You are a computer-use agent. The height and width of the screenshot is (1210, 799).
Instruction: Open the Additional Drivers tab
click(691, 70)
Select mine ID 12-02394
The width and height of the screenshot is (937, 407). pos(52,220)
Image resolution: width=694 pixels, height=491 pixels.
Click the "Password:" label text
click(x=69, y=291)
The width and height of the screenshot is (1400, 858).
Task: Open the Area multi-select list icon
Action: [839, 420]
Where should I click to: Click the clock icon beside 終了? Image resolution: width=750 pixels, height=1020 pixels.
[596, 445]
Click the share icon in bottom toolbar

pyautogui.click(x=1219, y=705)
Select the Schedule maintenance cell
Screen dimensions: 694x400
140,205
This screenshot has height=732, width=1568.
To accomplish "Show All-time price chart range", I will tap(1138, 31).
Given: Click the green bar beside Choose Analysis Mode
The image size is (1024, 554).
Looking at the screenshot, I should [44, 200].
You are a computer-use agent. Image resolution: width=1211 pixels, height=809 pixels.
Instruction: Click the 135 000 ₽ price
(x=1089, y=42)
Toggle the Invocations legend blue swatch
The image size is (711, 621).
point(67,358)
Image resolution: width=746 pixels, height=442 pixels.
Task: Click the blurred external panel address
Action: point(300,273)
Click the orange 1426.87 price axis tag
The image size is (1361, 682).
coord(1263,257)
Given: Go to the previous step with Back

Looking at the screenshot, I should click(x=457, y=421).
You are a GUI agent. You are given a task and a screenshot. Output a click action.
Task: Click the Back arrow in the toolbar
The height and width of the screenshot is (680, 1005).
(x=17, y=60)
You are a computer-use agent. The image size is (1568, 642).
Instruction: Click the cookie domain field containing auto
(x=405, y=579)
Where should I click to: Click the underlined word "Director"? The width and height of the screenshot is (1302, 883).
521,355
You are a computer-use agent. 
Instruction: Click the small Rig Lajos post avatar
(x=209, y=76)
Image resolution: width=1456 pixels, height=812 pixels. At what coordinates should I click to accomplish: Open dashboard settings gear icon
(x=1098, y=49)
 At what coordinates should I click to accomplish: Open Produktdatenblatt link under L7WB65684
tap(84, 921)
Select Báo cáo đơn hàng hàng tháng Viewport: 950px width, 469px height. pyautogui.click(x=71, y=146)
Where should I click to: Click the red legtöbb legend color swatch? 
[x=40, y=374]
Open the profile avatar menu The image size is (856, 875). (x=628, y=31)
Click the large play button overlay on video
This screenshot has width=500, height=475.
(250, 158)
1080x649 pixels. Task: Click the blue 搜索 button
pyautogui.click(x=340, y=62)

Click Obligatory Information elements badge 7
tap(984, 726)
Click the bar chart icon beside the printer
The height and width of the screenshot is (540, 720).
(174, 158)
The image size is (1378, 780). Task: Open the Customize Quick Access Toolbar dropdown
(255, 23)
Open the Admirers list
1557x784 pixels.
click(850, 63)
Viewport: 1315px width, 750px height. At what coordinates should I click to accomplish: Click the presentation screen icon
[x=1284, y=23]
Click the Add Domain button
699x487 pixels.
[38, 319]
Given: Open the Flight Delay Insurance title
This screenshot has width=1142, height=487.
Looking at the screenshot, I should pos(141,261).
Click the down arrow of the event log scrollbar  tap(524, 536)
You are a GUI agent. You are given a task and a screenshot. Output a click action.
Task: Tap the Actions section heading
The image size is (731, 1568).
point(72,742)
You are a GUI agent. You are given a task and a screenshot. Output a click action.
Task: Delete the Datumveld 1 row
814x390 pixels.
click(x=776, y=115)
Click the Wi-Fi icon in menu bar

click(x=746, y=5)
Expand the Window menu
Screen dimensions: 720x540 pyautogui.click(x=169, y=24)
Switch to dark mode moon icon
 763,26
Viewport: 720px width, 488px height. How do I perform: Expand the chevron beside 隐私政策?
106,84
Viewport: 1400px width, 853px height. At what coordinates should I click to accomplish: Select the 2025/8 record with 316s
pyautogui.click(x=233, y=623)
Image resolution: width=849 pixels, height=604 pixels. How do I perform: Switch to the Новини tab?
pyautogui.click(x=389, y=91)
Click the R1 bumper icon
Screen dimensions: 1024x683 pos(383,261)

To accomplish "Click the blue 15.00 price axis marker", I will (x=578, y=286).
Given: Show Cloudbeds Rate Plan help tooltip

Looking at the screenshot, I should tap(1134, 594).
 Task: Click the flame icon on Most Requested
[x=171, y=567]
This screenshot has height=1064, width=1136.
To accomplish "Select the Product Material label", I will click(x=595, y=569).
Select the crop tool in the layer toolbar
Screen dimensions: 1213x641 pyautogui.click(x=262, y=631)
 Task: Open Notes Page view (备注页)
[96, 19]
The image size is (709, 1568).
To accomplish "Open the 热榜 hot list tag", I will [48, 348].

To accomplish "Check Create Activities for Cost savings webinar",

## Task objective
For this exercise, write all the records out again exactly.

## Task output
You are a computer-use agent. The height and width of the screenshot is (1210, 799).
Instruction: Open the Additional Drivers tab
click(691, 70)
Select mine ID 12-02394
The width and height of the screenshot is (937, 407). pos(52,220)
Image resolution: width=694 pixels, height=491 pixels.
Click the "Password:" label text
click(x=69, y=291)
The width and height of the screenshot is (1400, 858).
Task: Open the Area multi-select list icon
Action: [839, 420]
Where should I click to: Click the clock icon beside 終了? Image resolution: width=750 pixels, height=1020 pixels.
[596, 445]
Click the share icon in bottom toolbar

pyautogui.click(x=1219, y=705)
Select the Schedule maintenance cell
Screen dimensions: 694x400
140,205
This screenshot has height=732, width=1568.
To accomplish "Show All-time price chart range", I will tap(1138, 31).
Given: Click the green bar beside Choose Analysis Mode
The image size is (1024, 554).
Looking at the screenshot, I should [44, 200].
You are a computer-use agent. Image resolution: width=1211 pixels, height=809 pixels.
Instruction: Click the 135 000 ₽ price
(x=1089, y=42)
Toggle the Invocations legend blue swatch
The image size is (711, 621).
point(67,358)
Image resolution: width=746 pixels, height=442 pixels.
Task: Click the blurred external panel address
Action: point(300,273)
Click the orange 1426.87 price axis tag
The image size is (1361, 682).
coord(1263,257)
Given: Go to the previous step with Back

Looking at the screenshot, I should click(x=457, y=421).
You are a GUI agent. You are given a task and a screenshot. Output a click action.
Task: Click the Back arrow in the toolbar
The height and width of the screenshot is (680, 1005).
(x=17, y=60)
You are a computer-use agent. The image size is (1568, 642).
Instruction: Click the cookie domain field containing auto
(x=405, y=579)
Where should I click to: Click the underlined word "Director"? The width and height of the screenshot is (1302, 883).
521,355
You are a computer-use agent. 
Instruction: Click the small Rig Lajos post avatar
(x=209, y=76)
Image resolution: width=1456 pixels, height=812 pixels. At what coordinates should I click to accomplish: Open dashboard settings gear icon
(x=1098, y=49)
 At what coordinates should I click to accomplish: Open Produktdatenblatt link under L7WB65684
tap(84, 921)
Select Báo cáo đơn hàng hàng tháng Viewport: 950px width, 469px height. pyautogui.click(x=71, y=146)
Where should I click to: Click the red legtöbb legend color swatch? 
[x=40, y=374]
Open the profile avatar menu The image size is (856, 875). (x=628, y=31)
Click the large play button overlay on video
This screenshot has width=500, height=475.
(250, 158)
1080x649 pixels. Task: Click the blue 搜索 button
pyautogui.click(x=340, y=62)

Click Obligatory Information elements badge 7
tap(984, 726)
Click the bar chart icon beside the printer
The height and width of the screenshot is (540, 720).
(174, 158)
The image size is (1378, 780). Task: Open the Customize Quick Access Toolbar dropdown
(255, 23)
Open the Admirers list
1557x784 pixels.
click(850, 63)
Viewport: 1315px width, 750px height. At what coordinates should I click to accomplish: Click the presentation screen icon
[x=1284, y=23]
Click the Add Domain button
699x487 pixels.
[38, 319]
Given: Open the Flight Delay Insurance title
This screenshot has width=1142, height=487.
Looking at the screenshot, I should pos(141,261).
Click the down arrow of the event log scrollbar  tap(524, 536)
You are a GUI agent. You are given a task and a screenshot. Output a click action.
Task: Tap the Actions section heading
The image size is (731, 1568).
point(72,742)
You are a GUI agent. You are given a task and a screenshot. Output a click action.
Task: Delete the Datumveld 1 row
814x390 pixels.
click(x=776, y=115)
Click the Wi-Fi icon in menu bar

click(x=746, y=5)
Expand the Window menu
Screen dimensions: 720x540 pyautogui.click(x=169, y=24)
Switch to dark mode moon icon
 763,26
Viewport: 720px width, 488px height. How do I perform: Expand the chevron beside 隐私政策?
106,84
Viewport: 1400px width, 853px height. At what coordinates should I click to accomplish: Select the 2025/8 record with 316s
pyautogui.click(x=233, y=623)
Image resolution: width=849 pixels, height=604 pixels. How do I perform: Switch to the Новини tab?
pyautogui.click(x=389, y=91)
Click the R1 bumper icon
Screen dimensions: 1024x683 pos(383,261)

To accomplish "Click the blue 15.00 price axis marker", I will (x=578, y=286).
Given: Show Cloudbeds Rate Plan help tooltip

Looking at the screenshot, I should tap(1134, 594).
 Task: Click the flame icon on Most Requested
[x=171, y=567]
This screenshot has height=1064, width=1136.
To accomplish "Select the Product Material label", I will click(x=595, y=569).
Select the crop tool in the layer toolbar
Screen dimensions: 1213x641 pyautogui.click(x=262, y=631)
 Task: Open Notes Page view (备注页)
[96, 19]
The image size is (709, 1568).
To accomplish "Open the 热榜 hot list tag", I will [48, 348].

To accomplish "Check Create Activities for Cost savings webinar",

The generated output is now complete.